Une autre conséquence des tensions avec la Russie est la redistribution des postes de budget. Une loi adoptée par le Parlement en juillet 2014 et actualisée début 2015 prévoit que le budget de la Défense, qui représente 0,9 % du PIB du pays en 2014, soit porté à 2 % d’ici à 2018.
SOCIÉTÉ
Intégration des minorités et cohésion sociale
La question de l’intégration des minorités russophones s’est à nouveau posée dans le contexte de la crise ukrainienne. Le gouvernement letton craignait notamment des campagnes de déstabilisation par l’intermédiaire de journaux, de chaînes de télévision et de sites internet (« usine à trolls » russe, hackers), notamment à l’est du pays (région de Latgale et ville de Daugavpils). L’accord du 31 mars 2015, conclu avec les Estoniens pour la promotion d’une chaîne nationale de télévision en langue russe, doit offrir une alternative aux programmes émis depuis la Russie.
- L’Europride LGBT à Riga (Flickr - Ieva Skrebele)
L’évolution vers plus de reconnaissance juridique pour les couples homosexuels a constitué un autre débat sensible. En novembre 2014, alors que le ministre des Affaires étrangères, Edgars Rinkēvičs, faisait son coming-out, Laimdota Straujuma, à la tête du gouvernement, réaffirmait son opposition au mariage homosexuel admettant cependant que la loi restait silencieuse sur les droits pour des couples de même sexe. En janvier 2015, un député de la Saeima déposait une proposition, finalement rejetée, de modification du Code civil en faveur d’une union offrant les mêmes droits et devoirs que ceux des couples mariés.
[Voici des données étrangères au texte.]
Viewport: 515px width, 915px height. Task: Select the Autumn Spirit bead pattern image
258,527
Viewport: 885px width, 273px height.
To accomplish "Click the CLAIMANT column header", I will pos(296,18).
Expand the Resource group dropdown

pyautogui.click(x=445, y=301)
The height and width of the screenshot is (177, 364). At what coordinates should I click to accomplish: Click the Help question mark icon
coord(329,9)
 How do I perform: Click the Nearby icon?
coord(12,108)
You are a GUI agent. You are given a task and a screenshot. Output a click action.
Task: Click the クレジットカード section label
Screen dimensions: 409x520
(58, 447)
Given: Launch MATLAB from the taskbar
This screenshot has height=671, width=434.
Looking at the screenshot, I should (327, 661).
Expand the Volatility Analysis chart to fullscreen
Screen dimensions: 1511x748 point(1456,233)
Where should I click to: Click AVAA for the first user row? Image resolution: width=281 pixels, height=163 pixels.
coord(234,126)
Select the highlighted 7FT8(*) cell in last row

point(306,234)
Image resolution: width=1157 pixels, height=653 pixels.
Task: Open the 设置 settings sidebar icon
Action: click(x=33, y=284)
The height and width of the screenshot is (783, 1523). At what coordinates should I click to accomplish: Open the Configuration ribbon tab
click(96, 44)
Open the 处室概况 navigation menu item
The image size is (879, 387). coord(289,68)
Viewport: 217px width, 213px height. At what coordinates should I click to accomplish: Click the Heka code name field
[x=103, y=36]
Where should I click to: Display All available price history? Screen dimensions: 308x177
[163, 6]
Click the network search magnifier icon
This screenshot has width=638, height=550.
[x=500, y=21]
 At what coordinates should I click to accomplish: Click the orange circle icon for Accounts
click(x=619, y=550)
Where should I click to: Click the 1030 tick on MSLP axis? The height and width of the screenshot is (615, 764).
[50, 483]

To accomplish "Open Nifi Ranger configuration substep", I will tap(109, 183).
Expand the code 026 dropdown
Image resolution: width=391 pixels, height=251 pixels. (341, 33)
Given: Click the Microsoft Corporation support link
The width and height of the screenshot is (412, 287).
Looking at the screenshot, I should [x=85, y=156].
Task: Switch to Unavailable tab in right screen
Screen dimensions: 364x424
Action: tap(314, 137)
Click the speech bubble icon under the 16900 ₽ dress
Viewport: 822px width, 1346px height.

Le 20 juin 2015, Riga a accueilli la première Europride LGBT à se tenir dans un ancien pays soviétique.
CULTURE
Riga 2014, capitale européenne de la culture
En 2014, Riga a organisé l’événement « Capitale européenne de la culture », après Vilnius en 2009 et Tallinn en 2011. Les différentes manifestations ont impliqué, selon les organisateurs, 12 000 participants, 1900 artistes et ont attiré un peu plus de 1,5 million de visiteurs. Près de 1500 articles et émissions ont directement couvert le programme dans 66 pays. Riga 2014 a constitué à la fois une vitrine et un miroir pour l’ensemble de la Lettonie.
- Photomontage de Gustavs Klucis
Riga 2014 a tout d’abord permis à la Lettonie de souligner ses apports au patrimoine européen. Ainsi faut-il entendre l’exposition organisée sur Gustavs Klucis, artiste reconnu pour ses photomontages, du 23 août au 26 octobre 2014 au Musée national des Arts de Lettonie. Au niveau régional, les coopérations avec Umeå ont été fructueuses par exemple sur la question des minorités (Samis et Lives). Plusieurs expositions sur l’ambre et ses potentialités (joaillerie, cosmétique, pharmacie) ont également ouvert des pistes de coopération en Baltique. Une grande partie du programme de Riga 2014 a d’autre part mis en évidence les symboles nationaux lettons : du 9 au 19 juillet, 460 chorales de 73 pays, soit 27 000 participants, se sont produites aux 8es Olympiades mondiales des chorales. La musique a d’ailleurs été le champ artistique le plus représenté au cours de l’année. Enfin, les événements ont eu un impact sur la ville elle-même en contribuant à un mouvement d’empowerment dans les quartiers péricentraux ou périphériques. Le Festival de cultures urbaines Urban Storytelling, présentant en août des œuvres réalisés par des habitants de Sarkandaugava, Zolitūde et Brasa sur leur cadre de vie a contribué à cette dynamique.